# [REQUIRED WORK]
The entries below must be retyped exactly. Pictures are to be omitted.
SUPPLIED DATA section start
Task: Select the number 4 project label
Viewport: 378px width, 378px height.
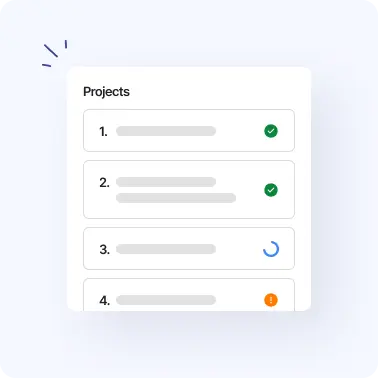Action: pyautogui.click(x=104, y=300)
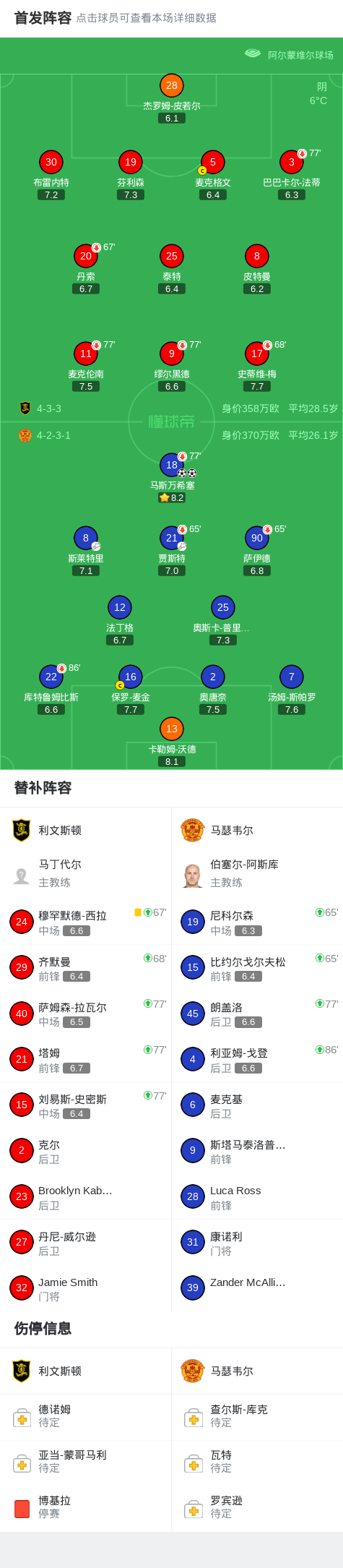This screenshot has height=1568, width=343.
Task: View 8.2 star rating badge of 马斯万希塞
Action: (x=172, y=497)
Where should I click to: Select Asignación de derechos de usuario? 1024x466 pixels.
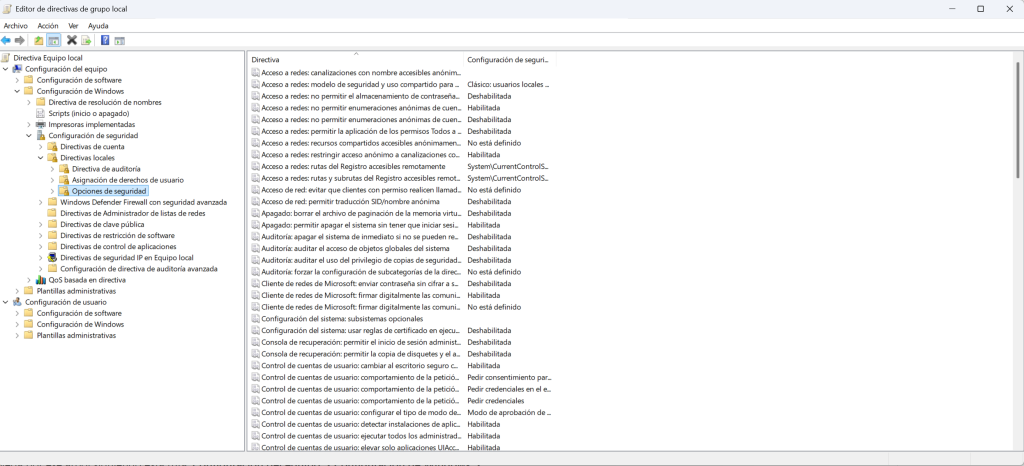tap(128, 180)
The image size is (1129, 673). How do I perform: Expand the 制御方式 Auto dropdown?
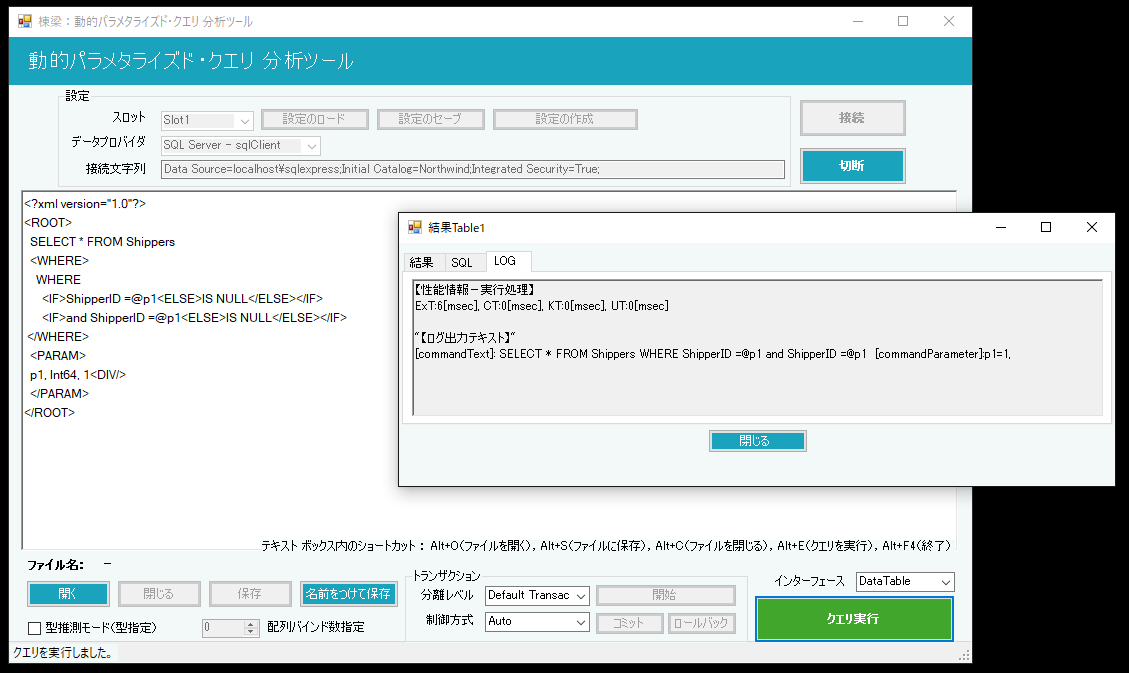tap(537, 622)
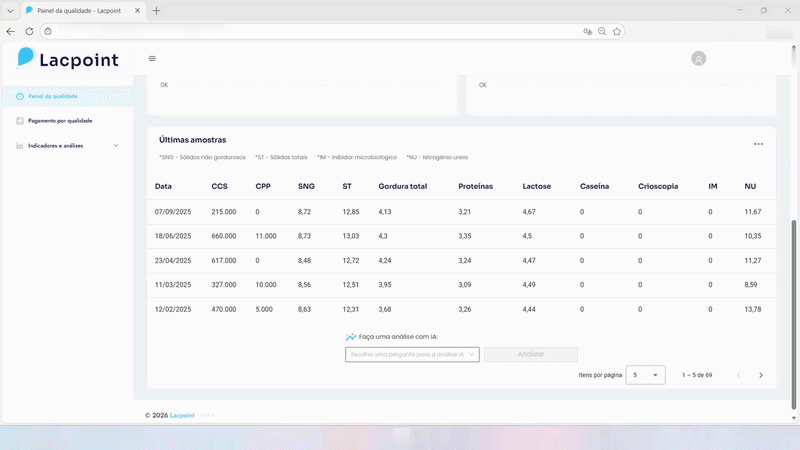
Task: Click the Lacpoint footer link
Action: 182,414
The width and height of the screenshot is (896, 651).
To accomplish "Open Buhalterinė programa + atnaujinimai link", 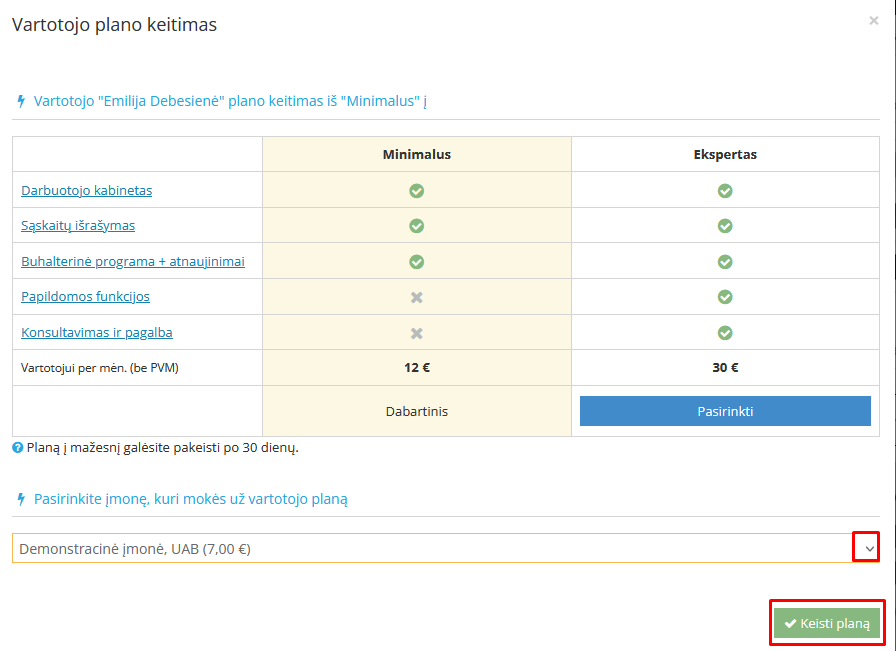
SUPPLIED DATA section end
# [OUTPUT OF THE TASK]
Task: Select the number 4 project label
Viewport: 378px width, 378px height.
Action: pyautogui.click(x=104, y=300)
This screenshot has height=1568, width=343.
Task: View 8.2 star rating badge of 马斯万希塞
Action: (x=172, y=497)
Where should I click to: Select Asignación de derechos de usuario? 1024x466 pixels.
tap(128, 180)
The image size is (1129, 673). How do I perform: Expand the 制御方式 Auto dropdown?
tap(537, 622)
Task: Click the Lacpoint footer link
Action: 182,414
The width and height of the screenshot is (896, 651).
To accomplish "Open Buhalterinė programa + atnaujinimai link", 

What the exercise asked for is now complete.